> **EXTRACTED DATA**
=== Section Start ===

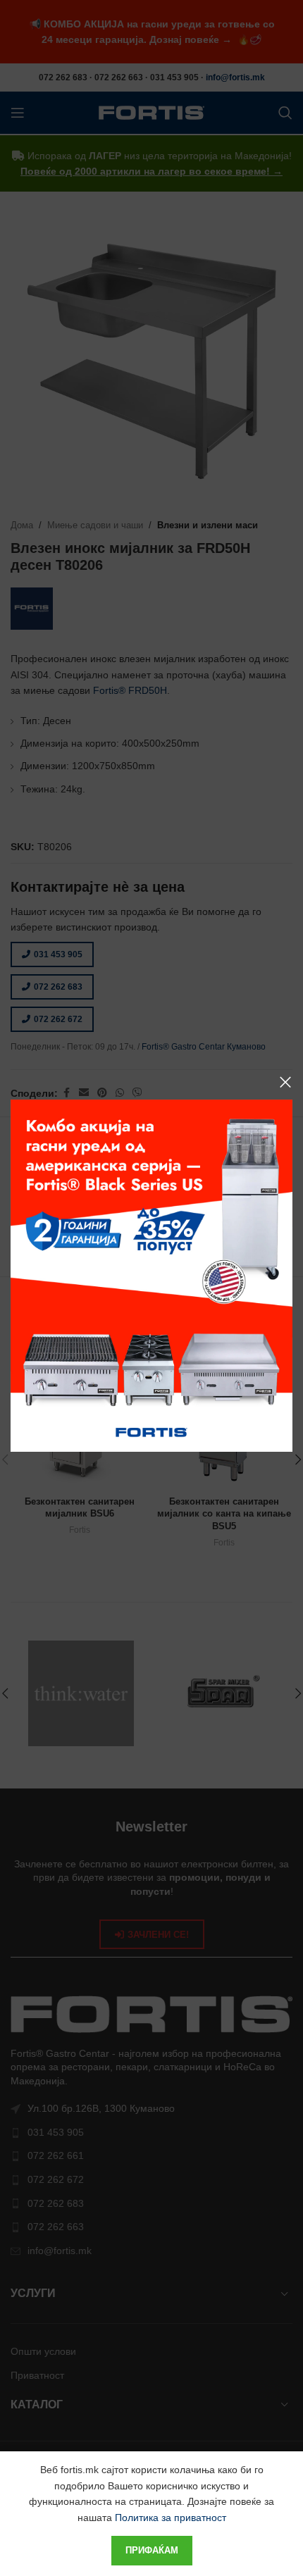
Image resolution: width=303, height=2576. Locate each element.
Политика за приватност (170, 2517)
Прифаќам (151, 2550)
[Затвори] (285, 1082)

=== Section End ===
=== Section Start ===

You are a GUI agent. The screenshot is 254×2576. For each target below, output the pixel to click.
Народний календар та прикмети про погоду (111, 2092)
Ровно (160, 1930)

=== Section End ===
=== Section Start ===

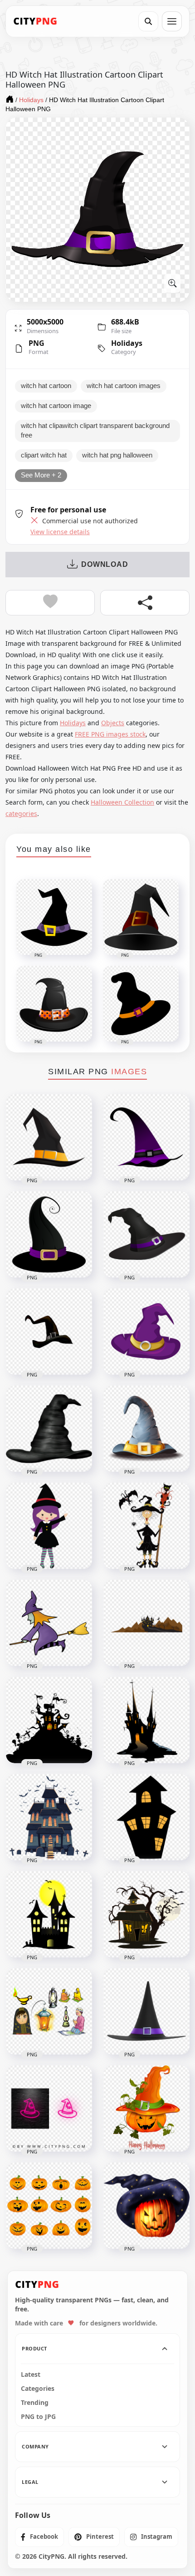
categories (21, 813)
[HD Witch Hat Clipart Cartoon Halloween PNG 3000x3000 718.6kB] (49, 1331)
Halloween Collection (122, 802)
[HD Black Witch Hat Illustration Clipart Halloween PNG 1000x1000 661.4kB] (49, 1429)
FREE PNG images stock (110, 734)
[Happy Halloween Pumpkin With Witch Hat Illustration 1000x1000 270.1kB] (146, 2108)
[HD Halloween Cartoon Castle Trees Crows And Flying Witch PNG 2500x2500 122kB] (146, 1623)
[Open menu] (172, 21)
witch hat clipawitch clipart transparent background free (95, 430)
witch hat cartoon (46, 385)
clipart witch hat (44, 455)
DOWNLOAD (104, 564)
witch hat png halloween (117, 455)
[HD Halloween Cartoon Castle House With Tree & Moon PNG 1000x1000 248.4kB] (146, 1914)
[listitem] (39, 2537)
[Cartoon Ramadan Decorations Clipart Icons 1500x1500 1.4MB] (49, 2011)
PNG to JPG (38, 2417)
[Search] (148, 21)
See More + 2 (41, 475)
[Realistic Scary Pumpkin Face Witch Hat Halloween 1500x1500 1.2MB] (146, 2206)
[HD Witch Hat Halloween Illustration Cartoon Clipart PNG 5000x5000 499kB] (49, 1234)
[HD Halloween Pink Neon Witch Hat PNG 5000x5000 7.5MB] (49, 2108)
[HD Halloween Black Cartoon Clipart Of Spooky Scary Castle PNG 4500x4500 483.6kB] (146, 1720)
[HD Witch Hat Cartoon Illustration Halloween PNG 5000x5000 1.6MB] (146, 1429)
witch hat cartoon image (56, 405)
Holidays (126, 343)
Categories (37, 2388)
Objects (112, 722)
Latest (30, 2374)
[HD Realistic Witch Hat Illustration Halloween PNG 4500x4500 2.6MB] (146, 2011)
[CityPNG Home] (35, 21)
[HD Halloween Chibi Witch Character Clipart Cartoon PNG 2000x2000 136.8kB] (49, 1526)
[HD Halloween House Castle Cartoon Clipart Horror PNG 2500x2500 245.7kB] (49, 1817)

=== Section End ===

Look above for the line containing "[HD Halloween Cartoon Castle Trees" and the line containing "[HD Halloween Black". Transcribe both, with the lines between them, exactly.

[HD Halloween Cartoon Castle Trees Crows And Flying Witch PNG 2500x2500 122kB] (146, 1623)
[Open menu] (172, 21)
witch hat clipawitch clipart transparent background free (95, 430)
witch hat cartoon (46, 385)
clipart witch hat (44, 455)
DOWNLOAD (104, 564)
witch hat png halloween (117, 455)
[HD Halloween Cartoon Castle House With Tree & Moon PNG 1000x1000 248.4kB] (146, 1914)
[listitem] (39, 2537)
[Cartoon Ramadan Decorations Clipart Icons 1500x1500 1.4MB] (49, 2011)
PNG to JPG (38, 2417)
[Search] (148, 21)
See More + 2 (41, 475)
[Realistic Scary Pumpkin Face Witch Hat Halloween 1500x1500 1.2MB] (146, 2206)
[HD Witch Hat Halloween Illustration Cartoon Clipart PNG 5000x5000 499kB] (49, 1234)
[HD Halloween Pink Neon Witch Hat PNG 5000x5000 7.5MB] (49, 2108)
[HD Halloween Black Cartoon Clipart Of Spooky Scary Castle PNG 4500x4500 483.6kB] (146, 1720)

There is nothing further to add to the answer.